Single by Jazmine Sullivan featuring H.E.R.

from the album Heaux Tales
- Released: January 6, 2021
- Length: 3:45
- Label: RCA
- Songwriters: Gabriella Wilson; Jazmine Sullivan; Tarron Crayton; Ufuro Ebong;
- Producer: BongoByTheWay;

Jazmine Sullivan singles chronology
| "Pick Up Your Feelings" (2020) | "Girl like Me" (2021) | "Hurt Me So Good" (2022) |

H.E.R. singles chronology
| "Damage" (2020) | "Girl like Me" (2021) | "Fight for You" (2021) |

= Girl like Me (Jazmine Sullivan song) =

2021 single by Jazmine Sullivan featuring H.E.R.

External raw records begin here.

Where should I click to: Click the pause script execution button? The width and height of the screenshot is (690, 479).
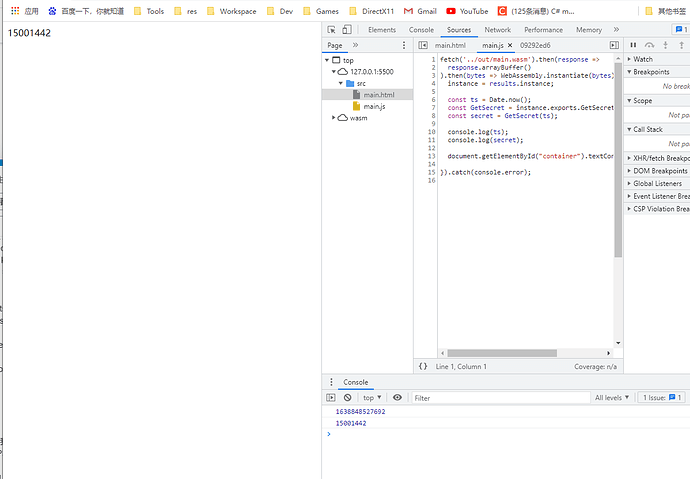coord(633,45)
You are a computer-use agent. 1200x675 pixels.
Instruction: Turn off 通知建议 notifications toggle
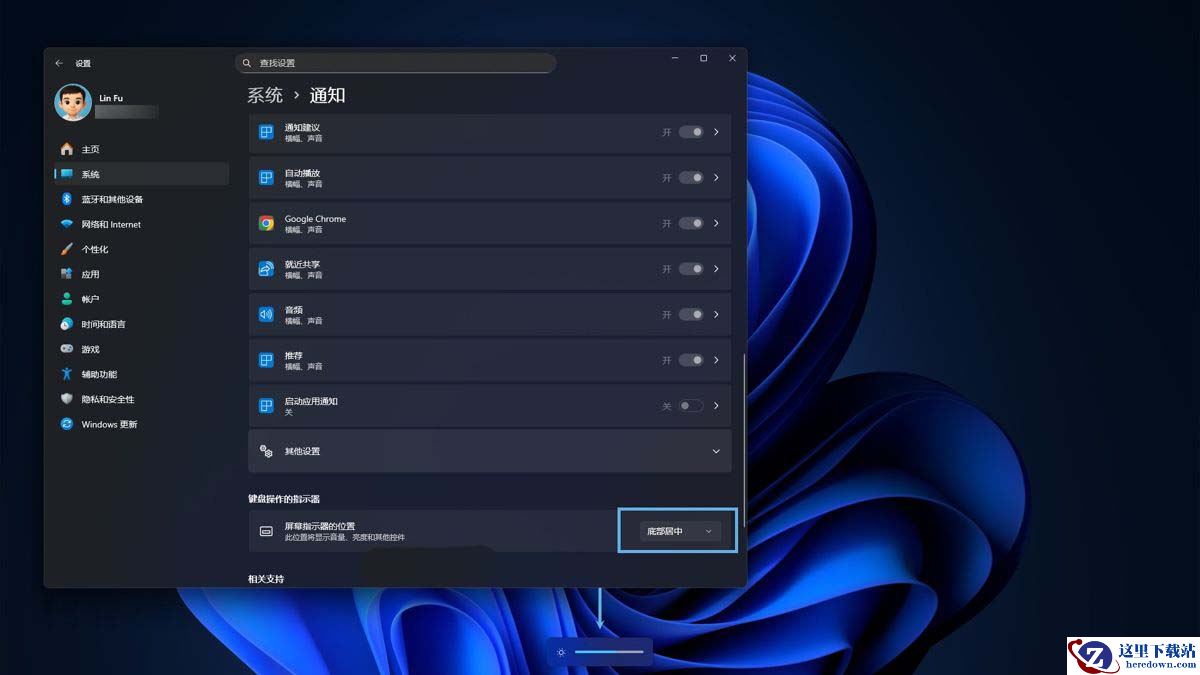(x=691, y=132)
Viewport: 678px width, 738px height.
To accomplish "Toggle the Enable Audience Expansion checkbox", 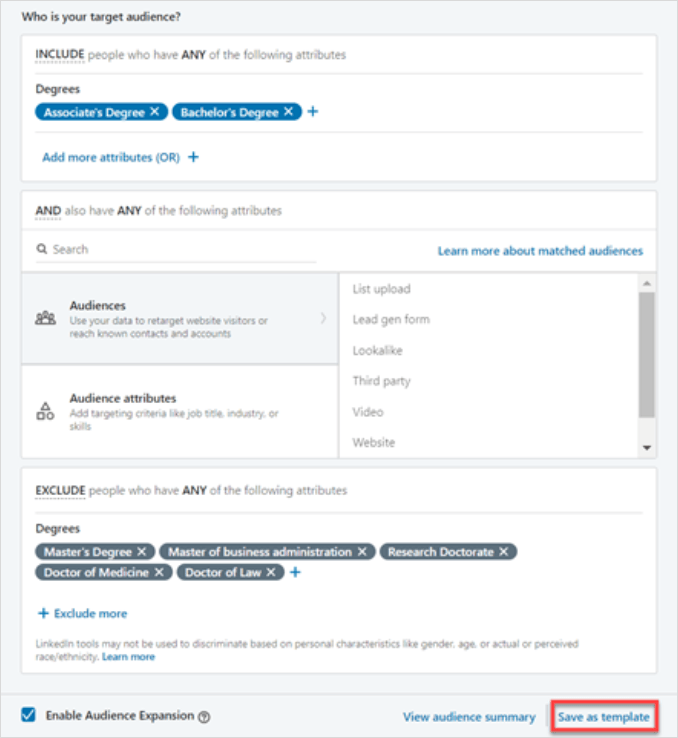I will tap(29, 716).
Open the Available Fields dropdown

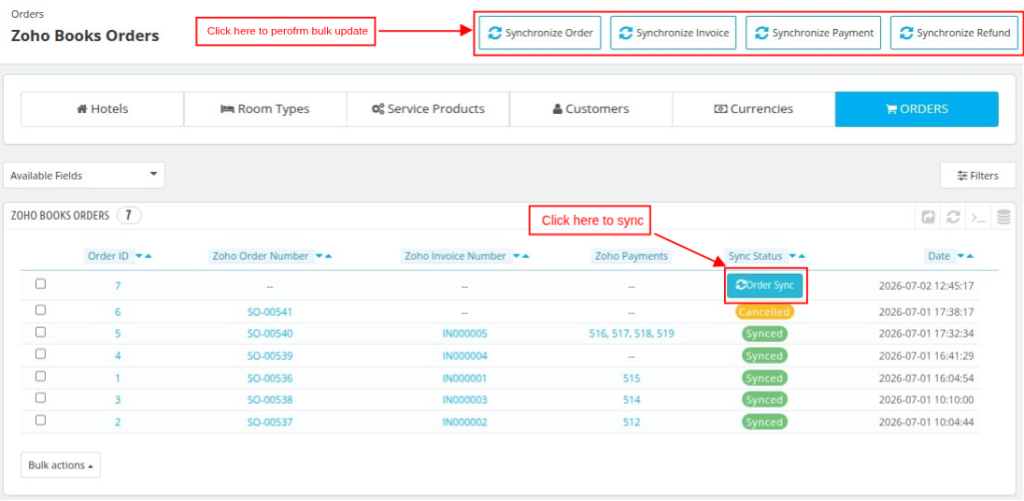[x=84, y=175]
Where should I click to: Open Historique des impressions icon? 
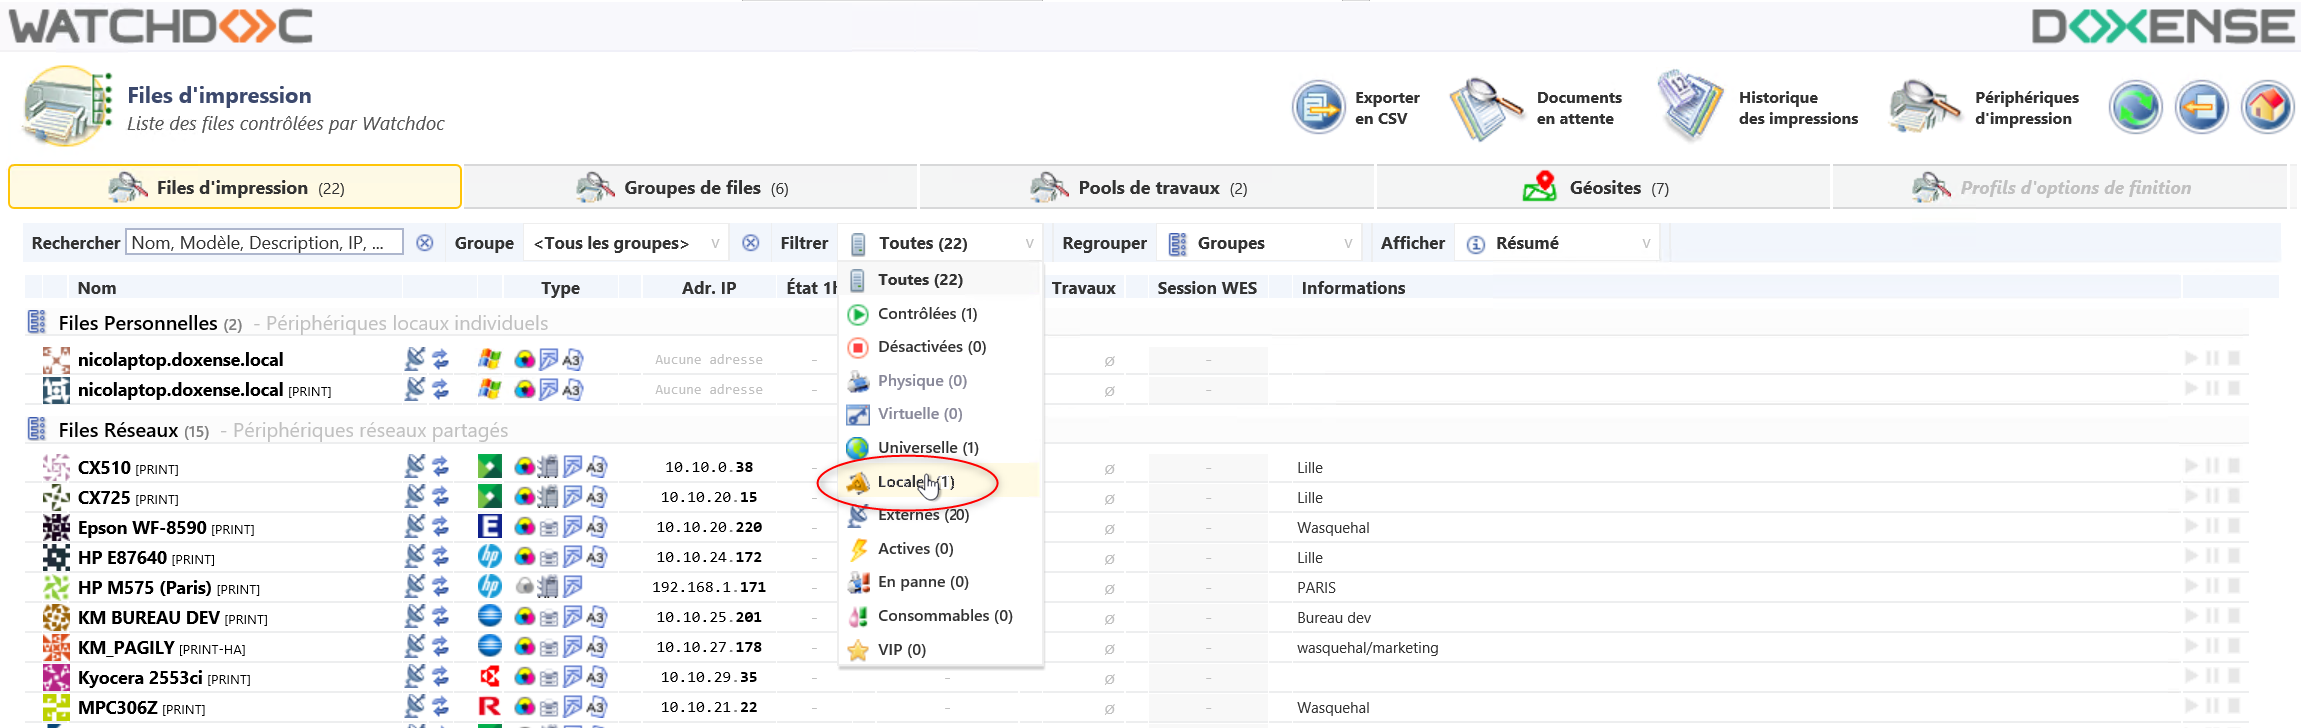tap(1689, 106)
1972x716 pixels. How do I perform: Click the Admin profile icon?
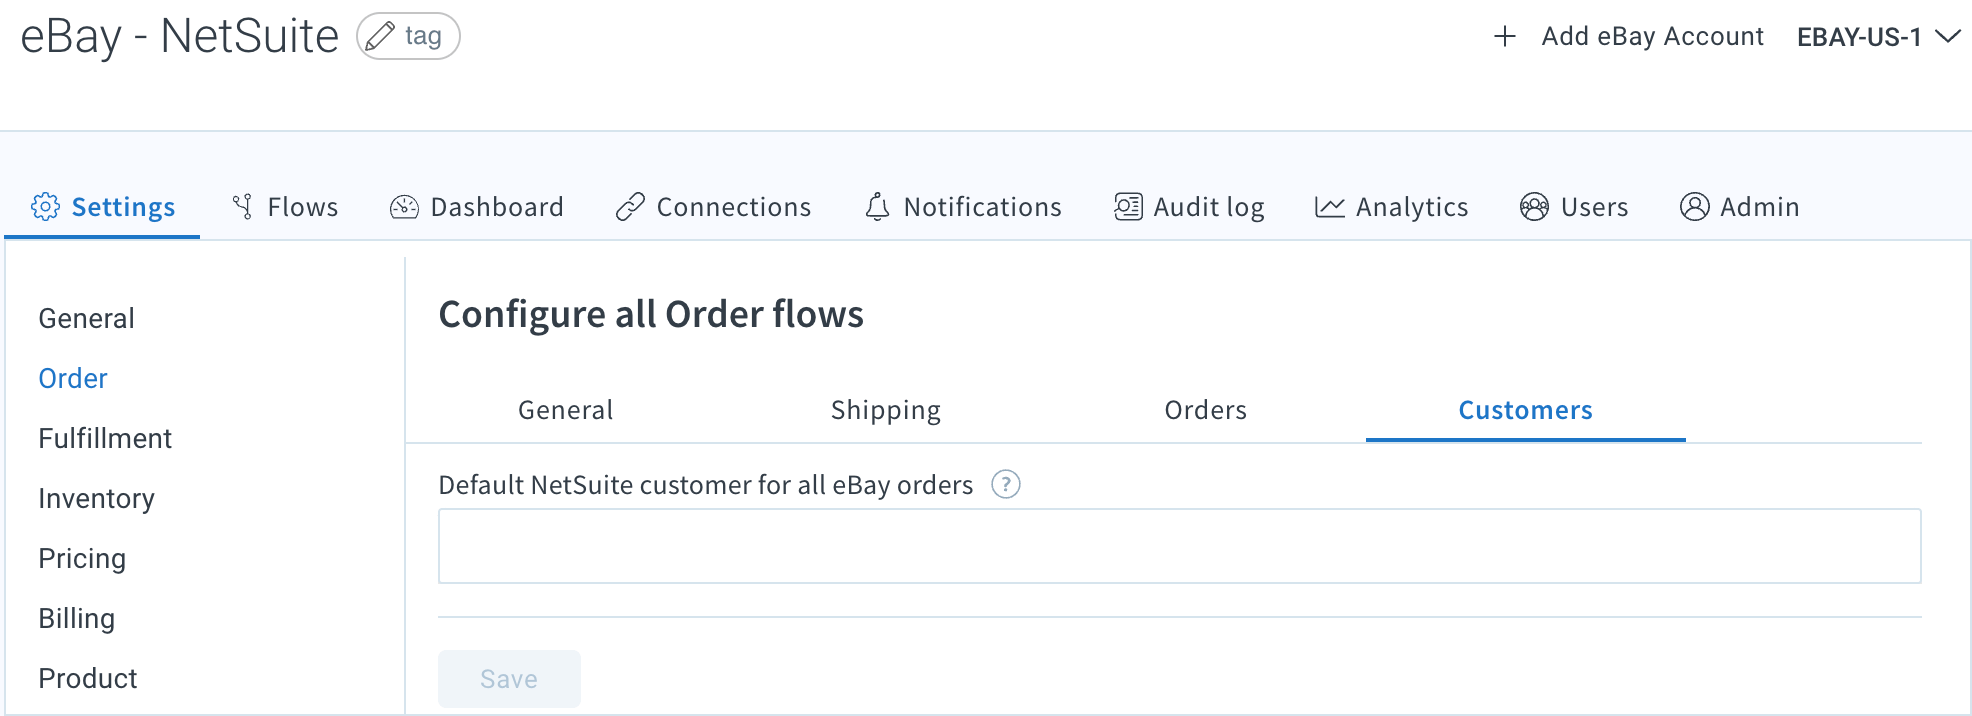[x=1694, y=206]
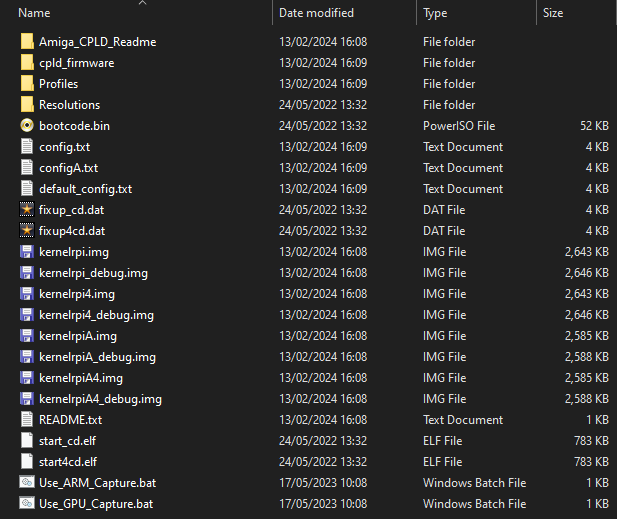Toggle the sort arrow above the Name column
Viewport: 617px width, 519px height.
(x=141, y=3)
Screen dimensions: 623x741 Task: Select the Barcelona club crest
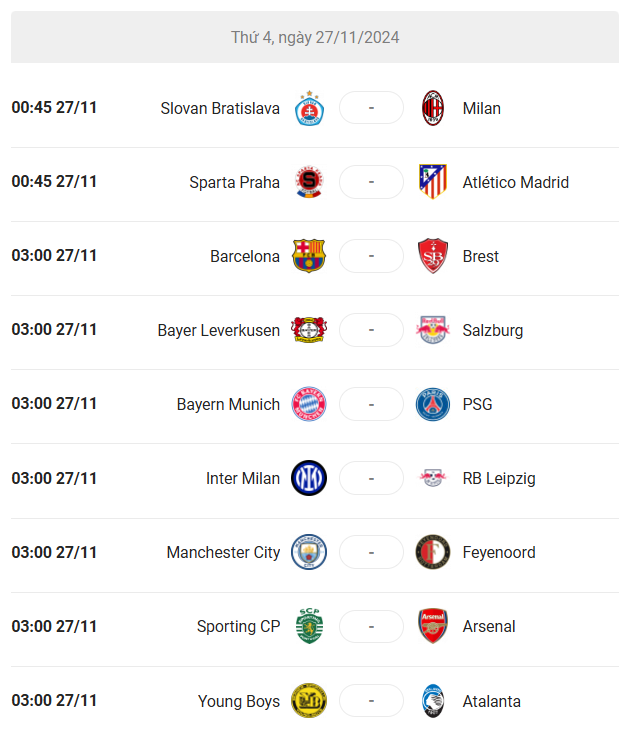click(x=309, y=256)
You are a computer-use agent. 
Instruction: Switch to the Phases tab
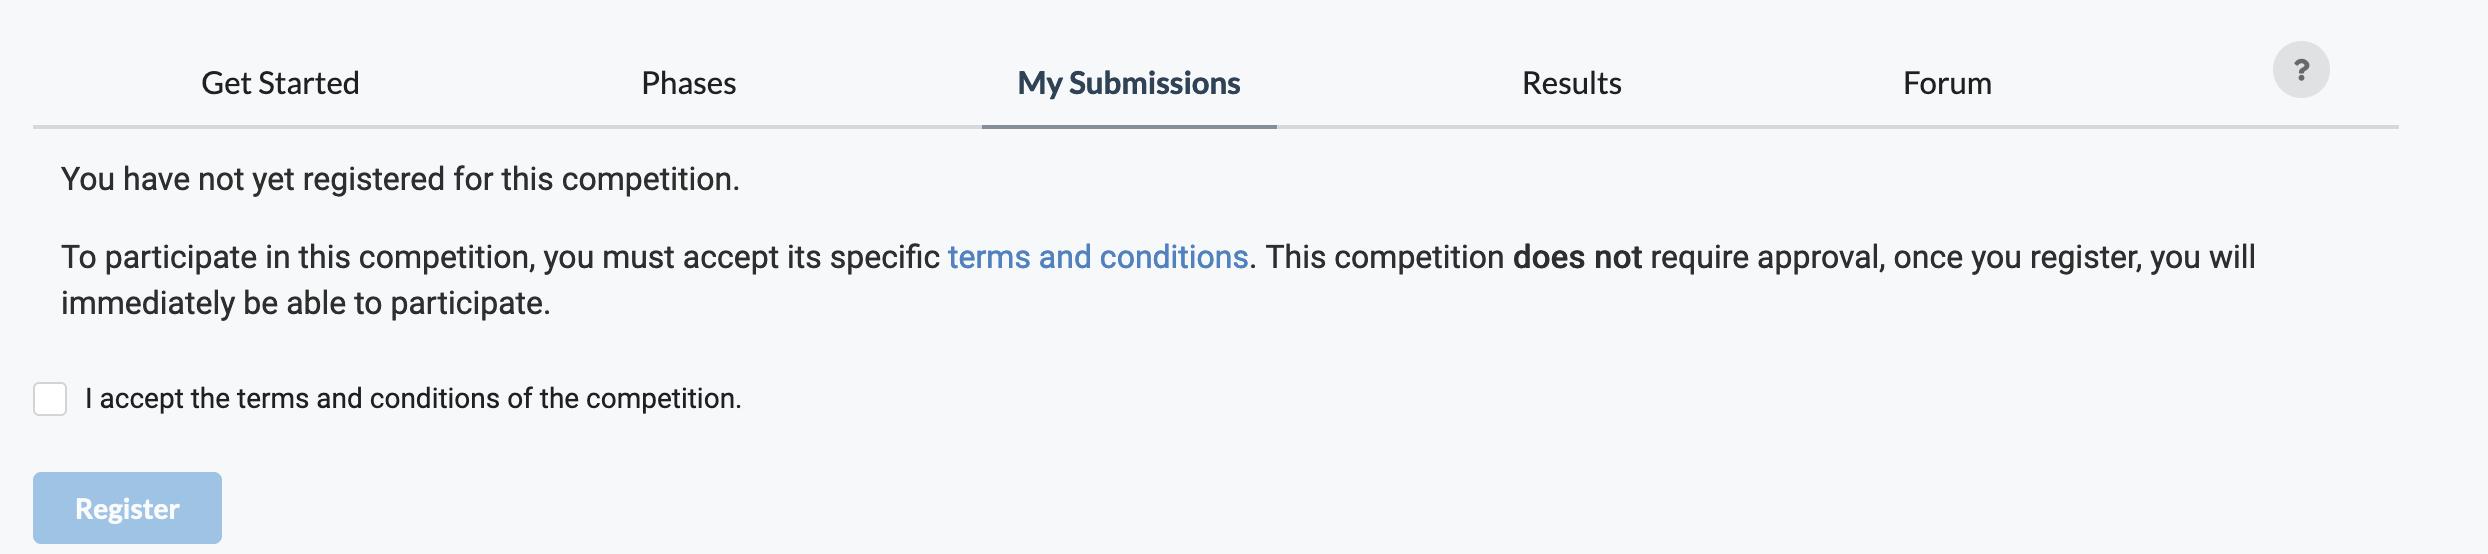pyautogui.click(x=688, y=83)
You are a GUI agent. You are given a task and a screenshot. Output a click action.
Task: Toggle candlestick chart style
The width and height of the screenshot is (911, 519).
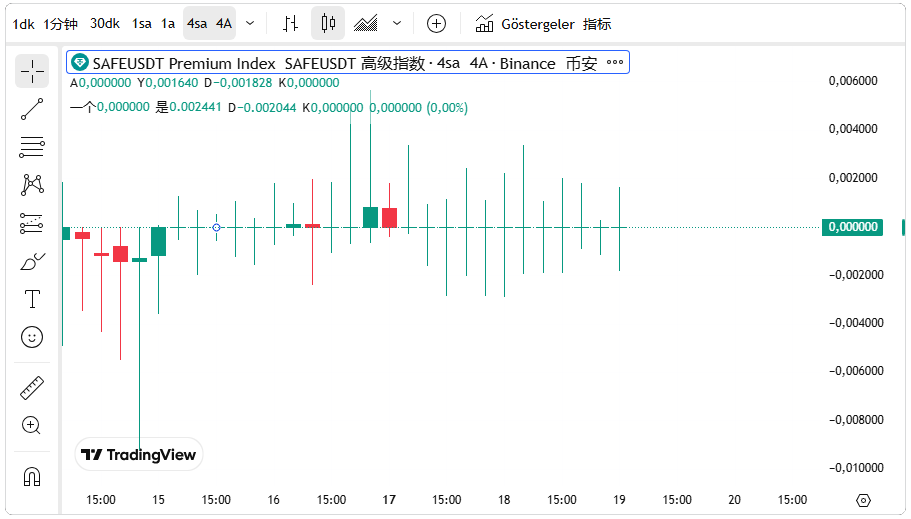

"Girl like Me" is a song by American singer Jazmine Sullivan featuring American singer H.E.R. It was released on January 6, 2021, as the third single from Sullivan's fourth studio album, Heaux Tales (2021). The song was written by Sullivan, H.E.R., and Tarron Crayton, along with its producer, BongoByTheWay.

==Composition==
"Girl like Me" is a guitar-driven ballad that lasts three minutes and 43 seconds.

==Critical reception==
"Girl like Me" received generally positive reviews from music critics. Daniel Kreps of Rolling Stone wrote that Sullivan showcased her "acrobatic" vocals on the song. Justin Curto of Vulture also complimented her vocals on the song and felt that the song was a "stronger indictment" than her 2008 single "Bust Your Windows" ever was. Mankaprr Conteh of Pitchfork interpreted that Sullivan and Wilson "sing of the hos in Fashion Nova dresses who steal their love interests away from them". A writer from BET identified it as a standout track on the album. Cahleb Derry of CED Radio named the song the best song of 2021, citing it as the album's "most personal and perhaps controversial" track that describes "the realization that the rulebook that men wrote should not and cannot be followed because the rules are rooted in misogyny and controlling woman anyway." Chris Deville of Stereogum called it a "minimal" acoustic ballad "that gives both vocalists plenty of space to show off".

== Awards and nominations ==

| Organization | Year | Category | Result | Ref. |
|---|---|---|---|---|
| Suol Train Music Awards | 2021 | Best Collaboration | Nominated |  |
| NAACP Image Awards | 2022 | Outstanding Duo, Group or Collaboration (Traditional) | Nominated |  |

==Charts==

Chart performance for "Girl like Me"
| Chart (2021) | Peak position |
|---|---|
| Global 200 (Billboard) | 185 |
| New Zealand Hot Singles (RMNZ) | 27 |
| US Billboard Hot 100 | 97 |
| US Hot R&B/Hip-Hop Songs (Billboard) | 29 |
| US Hot R&B Songs (Billboard) | 10 |

==Certifications==

Certifications for "Girl like Me"
| Region | Certification | Certified units/sales |
| United States (RIAA) | Platinum | 1,000,000^{‡} |
^{‡} Sales+streaming figures based on certification alone.